• _JOB_:
According to the text on the United Hatters, Cap and Millinery Workers International Union, which two unions merged in 1934 to form it?

• _READING TEXT_:
United Hatters, Cap and Millinery Workers International Union (UHCMW)
- Predecessor: United Hatters of North America (1896), Cloth Hat, Cap and Millinery Workers International Union (1901)
- Merged into: Amalgamated Clothing and Textile Workers Union
- Founded: 1934
- Dissolved: 1983
- Location: United States of America;
- Key people: Max Zaritsky, Alex Rose (labor leader)
- Affiliations: CIO, AFL–CIO

= United Hatters, Cap and Millinery Workers International Union =

20th-century American labor union

The United Hatters, Cap and Millinery Workers International Union (1934–1983), also known by acronyms including UHCMW, U.H.C. & M.W.I.U. and UHC & MWIU, was a 20th-century American labor union.

==History==
In 1934, the United Hatters of North America (UHNA) (formed 1896) and the Cloth Hat, Cap and Millinery Workers International Union (CHCMW) (formed 1901), both based in New York, ended their competition by merging to form the United Hatters, Cap and Millinery Workers International Union (UHCMW).

On June 5, 1946, Congressional Quarterly reported how, in the wake of the Strike wave of 1945–1946 and February 1936 Case permanent strike control bill: President Green of the A. F. L. called upon the President, June 3, to veto the Case (permanent) strike control bill which had been sent to the White House four days earlier. Unless this were done, he told the convention of the United Hatters, Cap and Millinery Workers at New York, "the 7,500,000 members of the A. F. L. will be rebels," and the A. F. L. will use its political strength "to elect men who will repeal this abhorrent legislation." In August 1948, UHCMW established a Hatters Union, Local No. 125 at the Texas-Miller Products.

UHCMW failed to get International Hat Company employees to join its union.

UHCMW was a member of the International Clothing Workers' Federation (IGWF), a global union federation representing workers involved in making and repairing clothes, as well as the International Textile and Garment Workers' Federation (ITGWF), also a global union federation of unions representing workers involved in manufacturing clothing and other textiles, and the International Textile, Garment and Leather Workers' Federation (ITGLWF), which in 1970 resulted from the merger of the International Textile and Garment Workers' Federation and the International Shoe and Leather Workers' Federation.

• _RECORDED INFORMATION_:
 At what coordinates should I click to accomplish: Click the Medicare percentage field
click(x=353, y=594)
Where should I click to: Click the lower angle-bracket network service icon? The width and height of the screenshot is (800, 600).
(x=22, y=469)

• _CORRECT ANSWER_:
The United Hatters of North America and the Cloth Hat, Cap and Millinery Workers International Union.